Introducción al Total Cost of Ownership (TCO)

Total Cost of Ownership

El Costo total de propiedad (Total Cost of Ownership, TCO) es el costo total de un producto, por ejemplo, un sistema de información) a lo largo de su ciclo de vida completo. El TCO toma en cuenta no sólo los costos directos si no también los indirectos y los recurrentes. Los costos directos pueden ser, por ejemplo, el costo de los equipos: los ordenadores, las infraestructuras de red o el costo del software (los costos de las licencias). Los costos indirectos (o costos ocultos) pueden ser los costos de mantenimiento, administración, formación del usuario o del administrador, los costos de desarrollo y de soporte técnico. Por último, los costos recurrentes pueden ser, por ejemplo, los productos consumibles, la electricidad, gastos de alquiler, etc.

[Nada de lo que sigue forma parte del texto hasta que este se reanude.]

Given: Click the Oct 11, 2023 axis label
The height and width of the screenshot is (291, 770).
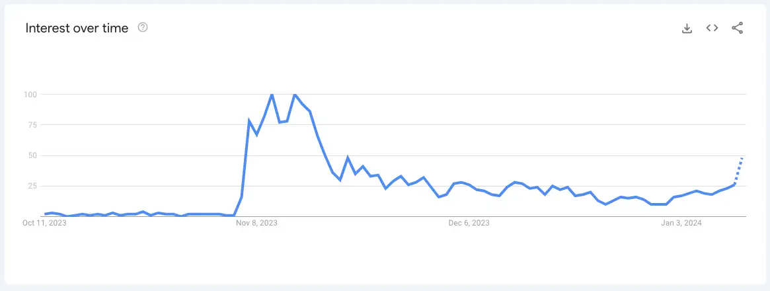Looking at the screenshot, I should coord(44,223).
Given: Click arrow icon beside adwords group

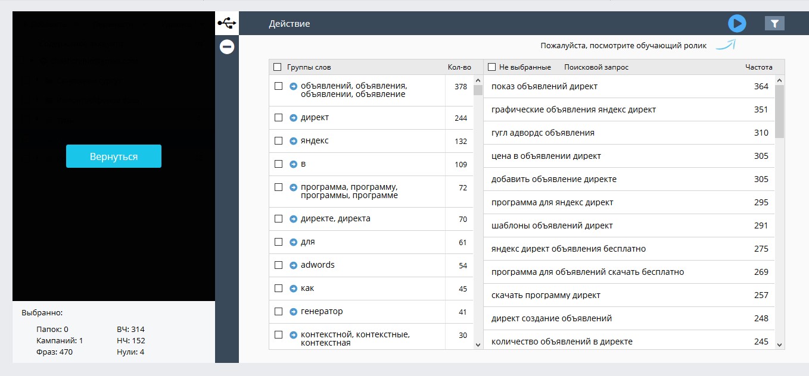Looking at the screenshot, I should click(293, 265).
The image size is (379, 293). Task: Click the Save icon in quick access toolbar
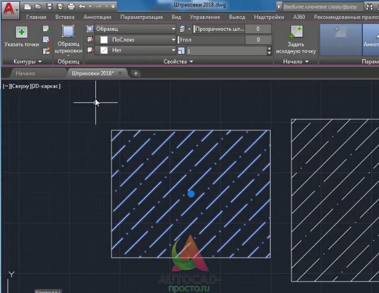pyautogui.click(x=49, y=6)
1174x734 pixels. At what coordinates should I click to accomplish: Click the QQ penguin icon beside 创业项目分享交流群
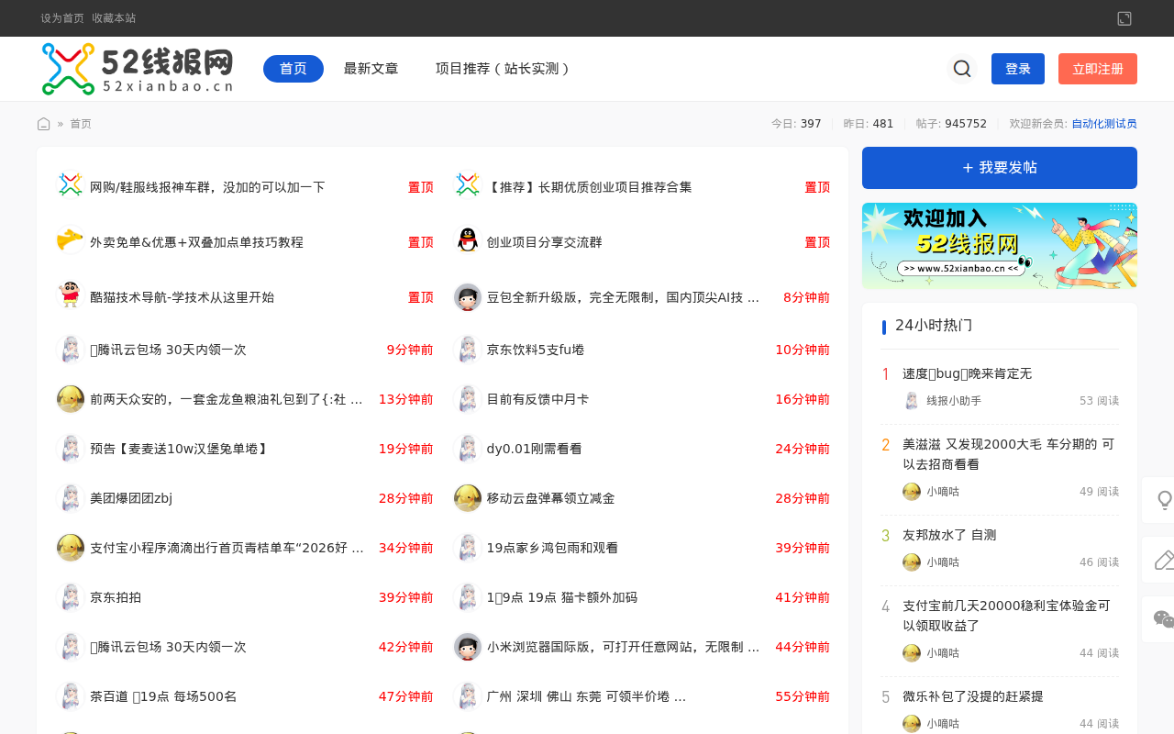click(467, 240)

Esta herramienta será clave para realizar una correcta una evaluación entre diferentes alternativas.

El modelo del TCO fue inventado por Gartner, en el año 1987, para poder analizar y mostrar los costos envueltos con inversiones tecnológicas, concretamente en el área desktop. Desde entonces, los modelos de TCO se han popularizado alcanzando actualmente a la contratación de activos corporativos.

 

Factores del TCO

Como es evidente, el precio es solo una parte de la ecuación en la negociación.

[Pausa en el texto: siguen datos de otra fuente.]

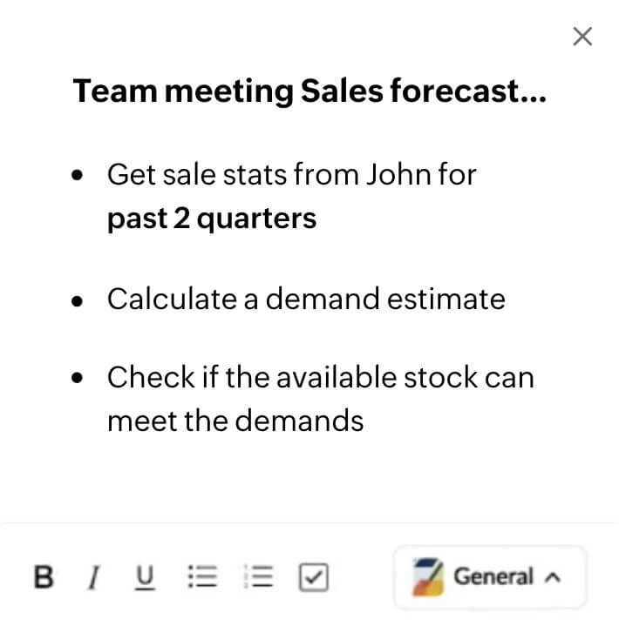Underline the selected text

146,576
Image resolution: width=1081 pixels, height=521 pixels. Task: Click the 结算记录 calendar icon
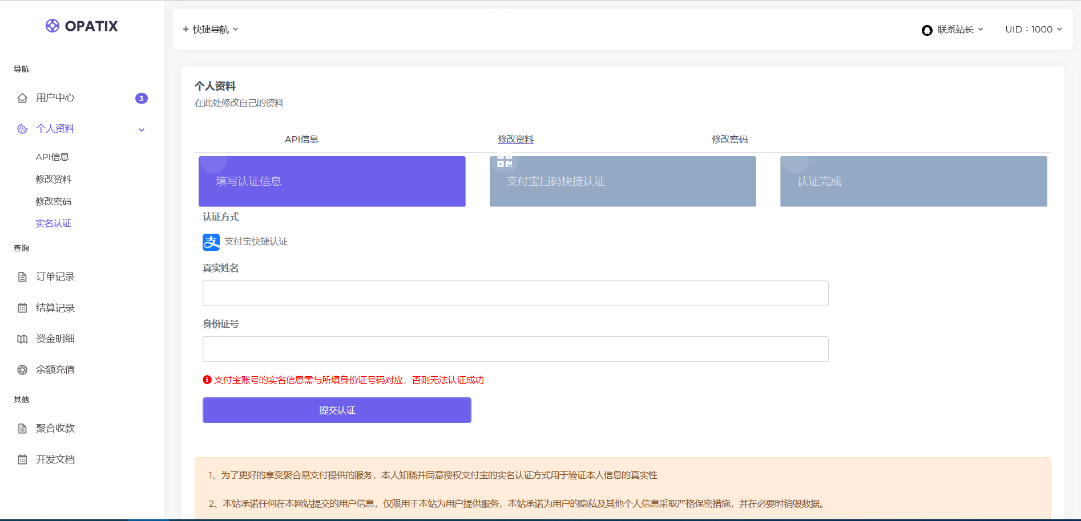[22, 307]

El objetivo en una negociación debería enfocarse en el llamado costo total o TCO (Total Cost of Ownership). Ese costo total está formado por varios factores, factores que es preciso identificar y medir; pero lo más importante es que es posible gestionar cada uno de los factores del TCO para reducirlos o aumentar su eficiencia.

tco table

 

Entre estos factores podemos citar a los siguientes:

 

Costos de adquisición

Pueden clasificarse en costos de: materiales (materias primas), mano de obra, producción, maquinado, empaque, administrativos y de ventas.

 

Costos de tránsito

Pueden clasificar en costos de: transporte, embarque, aduanas, impuestos y aranceles, acarreo, agentes de aduana, consolidación de mercancías, etc.

 

Costos de adaptación

Estos costos, que podrían también llamarse costos pre-operativos en un proyecto, pueden clasificarse en costos de: pre-operación, prototipos, análisis técnicos, adaptación a los demás equipos y materiales del proceso, entrenamiento, etc.

 

Costos de operación

Estos costos pueden clasificarse en costos de: energía, productividad, personal, mantenimiento, cambio de partes, mano de obra, inventarios de seguridad, costos de paradas, etc.

 

Costos financieros

Estos costos pueden clasificar en costos de: términos de pago, operaciones de moneda extranjera, pérdidas en la conversión de moneda extranjera, inventarios, bancarios, seguros, etc.

 

Costos de conformidad

Estos costos se pueden clasificar en costos de: consecución de la información para reportes, gastos legales, multas, etc.

 

Costo de mala calidad

Estos costos se pueden clasificar en costos de: reclamos por garantías, inspección de materiales, re-procesamientos, devoluciones, administrativos, etc.

 

Costos por pérdidas

Estos costos, que son más complejos en su cuantificación, se pueden clasificar en: costos de pérdida de imagen de la marca, en oportunidades perdidas, etc.

 

Para hacer un correcto cálculo del TCO se deberá considerar adicionalmente el ingreso extraordinario por la venta del activo al final de su tiempo de vida útil, en caso exista.

Por ejemplo, a nivel particular, el concepto de TCO podría ser utilizado al momento de decidirse por una marca/modelo de vehículo, en caso se desee identificar la más conveniente en términos de costos. En este contexto, el TCO implicaría considerar en la evaluación todos los costos asociados a tener el referido vehículo durante su tiempo de vida útil: desde el valor de compra, pasando por los costos de combustible, el mantenimiento, repuestos, entre otros; incluyéndose el valor de reventa del vehículo usado.